[Antiviral therapy in viral heart disease]

Abstract

Several investigations showed that in addition to genetic factors also virological and chronic inflammatory aspects are relevant pathogenic mechanisms for the development of dilated cardiomyopathy (DCM). Based on the etiopathogenic importance of viral persistence and chronic myocardial inflammation for disease progression, novel rational therapeutic strategies have been developed. The diagnosis of chronic myocardial inflammation and viral persistence has been a controversial issue for a long time due to diagnostic pitfalls. Detection of persistence of viral genomes with adequate sensitivity and specificity succeeded only by the establishment of sensitive molecular biological techniques such as in situ hybridization and nested polymerase chain reaction (nPCR). By the use of these molecular biological methods, further viruses have been detected in DCM patients in addition to the classic cardiotropic viruses (entero- and adenoviruses), particularly parvovirus B19, human herpes virus type 6 (HHV-6), and Epstein-Barr virus.

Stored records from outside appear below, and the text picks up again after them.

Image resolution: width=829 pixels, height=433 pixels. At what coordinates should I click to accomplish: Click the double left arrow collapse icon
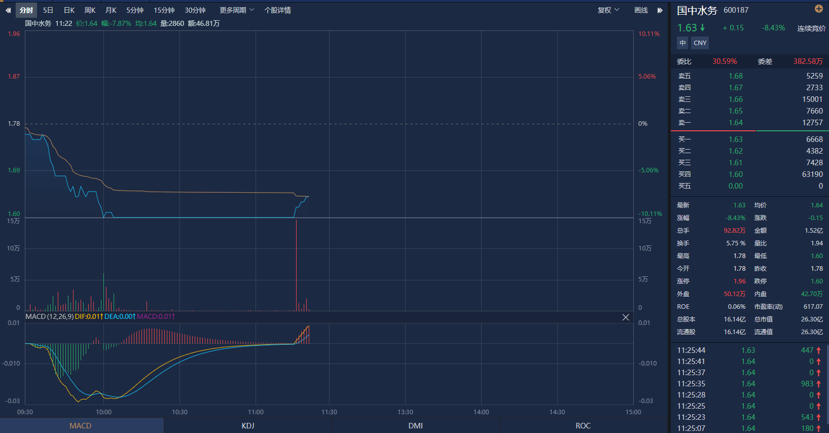pyautogui.click(x=8, y=10)
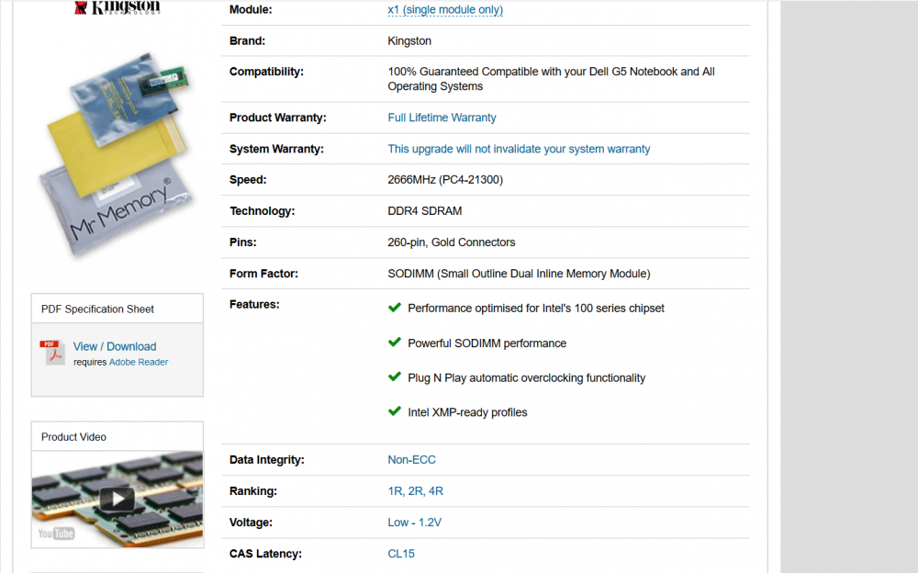918x573 pixels.
Task: Click the system warranty upgrade notice link
Action: point(519,149)
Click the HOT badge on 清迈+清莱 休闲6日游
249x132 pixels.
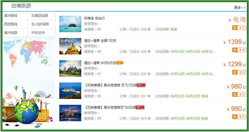coord(119,63)
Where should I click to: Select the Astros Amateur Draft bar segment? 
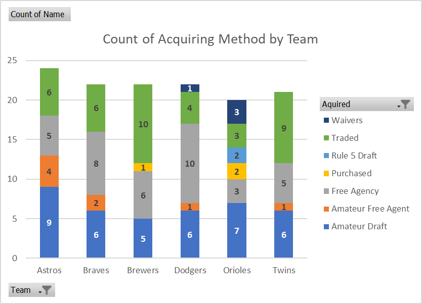click(x=49, y=222)
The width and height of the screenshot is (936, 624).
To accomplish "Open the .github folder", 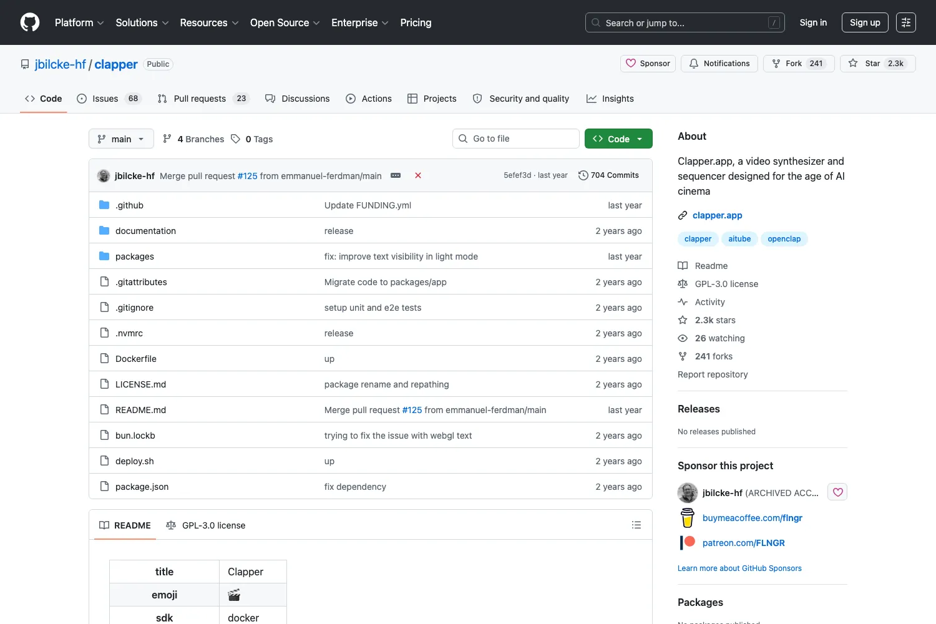I will (129, 205).
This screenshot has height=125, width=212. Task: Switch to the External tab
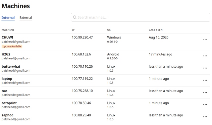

Considering these different cardiotropic viruses, viral persistence can be proven in > 50% of the DCM patients, consistent with the diagnosis of viral heart disease. This differentiated diagnosis enables, in addition to symptomatic therapy of heart failure, novel rational therapeutic regimens (e. g., beta-interferon) in the setting of randomized trials such as the BICC Study (Betaferon In Patients with Chronic Viral Cardiomyopathy).